Submission ID 103788

Session Title CC - Tools for Assessing Climate Resilience for Transportation Projects
Title Advancing Electric Transit: Optimizing Charging Schedules for Eco-Friendly Buses
Abstract or description

As global attention intensifies on environmental sustainability, the shift from diesel to electric buses in public transportation systems is gaining crucial importance. This transition extends beyond mere replacement of diesel buses; it encompasses the challenge of infrastructure planning and its optimal utilization. Our paper introduces a mixed-integer optimization model enhanced by a heuristic algorithm, aimed at creating effective charging schedules for electric buses, an essential step towards a greener transit system. 
The core of our approach lies in tackling the challenges posed by multiple buses competing for limited charging stations. Directly solving the mixed-integer problem often results in excessive computational times and impractical solutions. To address this, we propose a heuristic algorithm that provides efficient and workable scheduling solutions. This model considers various factors, including charging rate, required safety charge level, and the limited duration a bus can spend connected to a charger. Importantly, the algorithm incorporates penalties for overly utilized chargers, aiming to minimize these penalties to enhance overall bus scheduling. 
A significant contribution of our research is the development of an interactive tool that utilizes bus schedules to propose optimal charging strategies. This tool offers transit planners the flexibility to adjust key parameters like battery capacity and minimum charge levels, charging rate, changing capacity of each charging station, allowing for a tailored approach to each unique transit scenario.  

Our case study, employing a GTFS dataset and energy consumption metrics from WSP's Bolt Platform, exemplifies the practical application of our heuristic model. By optimizing bus schedules and developing an interactive tool, we demonstrate a scalable and adaptable solution for electric bus charging optimization.  

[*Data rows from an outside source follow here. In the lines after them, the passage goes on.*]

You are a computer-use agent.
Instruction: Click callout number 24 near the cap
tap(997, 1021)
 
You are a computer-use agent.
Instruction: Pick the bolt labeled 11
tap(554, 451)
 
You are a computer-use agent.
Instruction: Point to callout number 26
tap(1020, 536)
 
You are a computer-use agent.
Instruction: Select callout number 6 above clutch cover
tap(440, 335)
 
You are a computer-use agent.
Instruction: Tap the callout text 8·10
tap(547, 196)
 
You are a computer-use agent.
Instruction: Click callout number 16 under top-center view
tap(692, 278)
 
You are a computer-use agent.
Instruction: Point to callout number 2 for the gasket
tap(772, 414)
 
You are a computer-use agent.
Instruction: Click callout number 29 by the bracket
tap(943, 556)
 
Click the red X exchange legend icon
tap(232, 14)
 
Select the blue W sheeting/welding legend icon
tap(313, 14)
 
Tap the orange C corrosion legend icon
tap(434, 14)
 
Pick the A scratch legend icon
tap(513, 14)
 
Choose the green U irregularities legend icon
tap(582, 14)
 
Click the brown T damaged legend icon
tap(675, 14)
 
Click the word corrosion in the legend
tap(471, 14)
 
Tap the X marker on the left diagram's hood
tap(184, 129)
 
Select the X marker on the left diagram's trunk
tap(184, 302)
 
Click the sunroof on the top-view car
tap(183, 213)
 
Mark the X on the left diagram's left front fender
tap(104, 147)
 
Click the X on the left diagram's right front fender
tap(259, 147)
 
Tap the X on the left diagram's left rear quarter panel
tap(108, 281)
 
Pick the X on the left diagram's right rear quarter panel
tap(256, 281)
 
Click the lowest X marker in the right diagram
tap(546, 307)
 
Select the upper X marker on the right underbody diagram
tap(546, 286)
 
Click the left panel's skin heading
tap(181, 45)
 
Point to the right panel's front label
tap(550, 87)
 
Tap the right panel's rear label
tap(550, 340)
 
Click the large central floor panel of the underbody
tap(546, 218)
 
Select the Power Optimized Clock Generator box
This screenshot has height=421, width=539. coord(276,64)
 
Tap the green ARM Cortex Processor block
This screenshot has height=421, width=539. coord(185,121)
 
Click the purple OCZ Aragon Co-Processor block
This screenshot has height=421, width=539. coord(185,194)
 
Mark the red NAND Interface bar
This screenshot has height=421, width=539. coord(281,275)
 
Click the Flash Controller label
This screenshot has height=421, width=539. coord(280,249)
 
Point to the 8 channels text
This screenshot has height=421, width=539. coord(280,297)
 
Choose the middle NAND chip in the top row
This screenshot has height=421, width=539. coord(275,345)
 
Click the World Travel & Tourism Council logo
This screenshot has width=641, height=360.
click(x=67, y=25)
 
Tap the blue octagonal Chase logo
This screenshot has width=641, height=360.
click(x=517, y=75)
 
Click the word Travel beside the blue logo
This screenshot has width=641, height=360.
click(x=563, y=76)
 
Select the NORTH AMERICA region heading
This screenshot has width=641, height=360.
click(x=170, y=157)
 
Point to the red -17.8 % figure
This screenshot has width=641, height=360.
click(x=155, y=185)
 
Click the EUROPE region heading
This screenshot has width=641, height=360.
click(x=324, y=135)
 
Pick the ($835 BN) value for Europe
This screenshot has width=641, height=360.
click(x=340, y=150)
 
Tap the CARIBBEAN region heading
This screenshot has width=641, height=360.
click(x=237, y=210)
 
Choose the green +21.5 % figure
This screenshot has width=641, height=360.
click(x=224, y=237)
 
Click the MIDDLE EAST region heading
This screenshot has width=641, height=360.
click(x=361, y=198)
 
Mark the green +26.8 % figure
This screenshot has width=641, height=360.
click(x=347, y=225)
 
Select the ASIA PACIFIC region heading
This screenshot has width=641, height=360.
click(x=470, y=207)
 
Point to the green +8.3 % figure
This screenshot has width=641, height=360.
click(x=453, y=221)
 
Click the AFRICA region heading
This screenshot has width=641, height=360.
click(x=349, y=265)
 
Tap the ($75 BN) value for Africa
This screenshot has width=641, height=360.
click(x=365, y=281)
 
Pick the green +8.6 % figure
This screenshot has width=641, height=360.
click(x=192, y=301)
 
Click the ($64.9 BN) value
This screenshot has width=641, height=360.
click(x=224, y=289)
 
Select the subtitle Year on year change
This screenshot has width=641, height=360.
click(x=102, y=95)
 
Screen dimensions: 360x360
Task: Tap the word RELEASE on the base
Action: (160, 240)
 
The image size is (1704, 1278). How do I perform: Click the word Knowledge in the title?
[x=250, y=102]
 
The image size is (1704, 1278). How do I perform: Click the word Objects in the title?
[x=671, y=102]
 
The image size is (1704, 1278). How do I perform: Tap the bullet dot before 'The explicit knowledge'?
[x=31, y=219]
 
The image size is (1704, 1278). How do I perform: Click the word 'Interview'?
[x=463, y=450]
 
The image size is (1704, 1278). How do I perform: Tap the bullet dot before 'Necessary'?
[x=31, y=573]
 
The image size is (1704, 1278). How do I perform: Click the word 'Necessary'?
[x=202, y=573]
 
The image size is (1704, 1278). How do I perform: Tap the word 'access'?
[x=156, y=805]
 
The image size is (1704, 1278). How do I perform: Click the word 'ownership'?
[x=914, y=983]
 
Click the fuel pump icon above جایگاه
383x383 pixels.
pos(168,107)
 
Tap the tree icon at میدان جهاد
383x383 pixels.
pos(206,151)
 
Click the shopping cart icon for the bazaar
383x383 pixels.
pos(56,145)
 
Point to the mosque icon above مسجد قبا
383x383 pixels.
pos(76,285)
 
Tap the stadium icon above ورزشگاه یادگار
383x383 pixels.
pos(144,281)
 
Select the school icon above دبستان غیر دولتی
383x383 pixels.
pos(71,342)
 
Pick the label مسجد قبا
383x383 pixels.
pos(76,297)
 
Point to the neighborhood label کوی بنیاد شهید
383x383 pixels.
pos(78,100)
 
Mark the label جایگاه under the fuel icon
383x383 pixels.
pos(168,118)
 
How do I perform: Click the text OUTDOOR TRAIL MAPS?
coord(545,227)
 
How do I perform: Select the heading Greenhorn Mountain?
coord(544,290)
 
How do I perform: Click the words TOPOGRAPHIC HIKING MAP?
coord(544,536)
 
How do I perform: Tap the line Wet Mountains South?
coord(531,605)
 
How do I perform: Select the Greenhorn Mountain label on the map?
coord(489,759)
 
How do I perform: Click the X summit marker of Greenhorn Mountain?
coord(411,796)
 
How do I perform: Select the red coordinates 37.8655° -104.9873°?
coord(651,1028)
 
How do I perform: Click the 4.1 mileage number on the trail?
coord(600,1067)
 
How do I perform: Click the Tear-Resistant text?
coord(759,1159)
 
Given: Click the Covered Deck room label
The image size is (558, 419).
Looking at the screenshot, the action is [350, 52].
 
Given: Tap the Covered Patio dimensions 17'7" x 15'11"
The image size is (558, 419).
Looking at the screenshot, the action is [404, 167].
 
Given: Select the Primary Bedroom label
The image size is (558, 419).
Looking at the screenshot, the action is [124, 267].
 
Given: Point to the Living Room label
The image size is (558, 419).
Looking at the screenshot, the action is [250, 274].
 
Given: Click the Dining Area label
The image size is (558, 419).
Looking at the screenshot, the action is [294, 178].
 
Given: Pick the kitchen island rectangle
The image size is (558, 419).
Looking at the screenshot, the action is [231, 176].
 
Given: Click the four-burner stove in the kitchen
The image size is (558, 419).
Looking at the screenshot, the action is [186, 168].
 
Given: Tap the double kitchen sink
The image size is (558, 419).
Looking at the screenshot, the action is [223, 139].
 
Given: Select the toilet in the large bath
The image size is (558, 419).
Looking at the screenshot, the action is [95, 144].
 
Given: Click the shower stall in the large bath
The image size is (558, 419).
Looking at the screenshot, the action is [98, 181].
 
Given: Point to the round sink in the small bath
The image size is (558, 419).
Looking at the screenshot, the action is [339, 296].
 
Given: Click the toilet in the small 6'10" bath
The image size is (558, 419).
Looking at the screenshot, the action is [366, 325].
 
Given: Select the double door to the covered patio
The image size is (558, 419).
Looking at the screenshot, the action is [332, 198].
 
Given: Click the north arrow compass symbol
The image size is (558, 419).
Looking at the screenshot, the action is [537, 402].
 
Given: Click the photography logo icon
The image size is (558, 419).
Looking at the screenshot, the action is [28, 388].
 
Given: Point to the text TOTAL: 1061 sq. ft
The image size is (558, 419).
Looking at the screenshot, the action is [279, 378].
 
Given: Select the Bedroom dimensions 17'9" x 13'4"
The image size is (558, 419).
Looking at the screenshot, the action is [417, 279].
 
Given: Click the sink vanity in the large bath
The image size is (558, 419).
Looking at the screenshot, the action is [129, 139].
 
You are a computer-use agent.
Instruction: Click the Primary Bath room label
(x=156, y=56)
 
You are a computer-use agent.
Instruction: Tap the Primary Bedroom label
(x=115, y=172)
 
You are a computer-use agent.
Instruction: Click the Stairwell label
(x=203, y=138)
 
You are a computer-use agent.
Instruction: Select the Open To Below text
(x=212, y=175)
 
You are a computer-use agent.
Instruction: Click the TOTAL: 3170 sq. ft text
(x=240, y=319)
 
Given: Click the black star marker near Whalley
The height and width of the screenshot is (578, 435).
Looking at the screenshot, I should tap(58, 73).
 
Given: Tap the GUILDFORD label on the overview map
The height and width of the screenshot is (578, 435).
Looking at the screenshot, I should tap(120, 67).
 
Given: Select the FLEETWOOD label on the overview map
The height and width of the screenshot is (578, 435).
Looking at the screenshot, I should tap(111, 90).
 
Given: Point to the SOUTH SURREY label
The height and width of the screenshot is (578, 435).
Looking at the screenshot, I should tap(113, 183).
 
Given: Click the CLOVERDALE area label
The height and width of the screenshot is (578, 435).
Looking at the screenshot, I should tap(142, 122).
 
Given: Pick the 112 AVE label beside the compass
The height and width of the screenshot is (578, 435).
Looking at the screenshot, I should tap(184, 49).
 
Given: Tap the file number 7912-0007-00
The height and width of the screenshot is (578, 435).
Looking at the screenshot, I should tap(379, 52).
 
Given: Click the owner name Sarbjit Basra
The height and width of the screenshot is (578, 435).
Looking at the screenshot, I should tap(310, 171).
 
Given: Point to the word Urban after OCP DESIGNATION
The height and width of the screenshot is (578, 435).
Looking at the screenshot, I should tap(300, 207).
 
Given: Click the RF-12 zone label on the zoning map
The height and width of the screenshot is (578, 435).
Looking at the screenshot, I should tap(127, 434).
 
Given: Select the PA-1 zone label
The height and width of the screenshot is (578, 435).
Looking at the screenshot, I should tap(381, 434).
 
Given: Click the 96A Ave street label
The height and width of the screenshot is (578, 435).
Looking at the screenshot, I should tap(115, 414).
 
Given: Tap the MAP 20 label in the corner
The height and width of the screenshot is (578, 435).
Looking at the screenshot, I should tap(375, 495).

Our approach offers a robust solution to the complexities of scheduling electric bus charging. It encourages transit agencies to adopt data-driven methods for improving the efficiency and environmental friendliness of their operations. The tool developed through this research represents a significant step towards enhancing the resilience of transportation systems in the face of climate challenges. By optimizing electric bus operations, we contribute to the broader goal of creating more sustainable and resilient transportation infrastructure. 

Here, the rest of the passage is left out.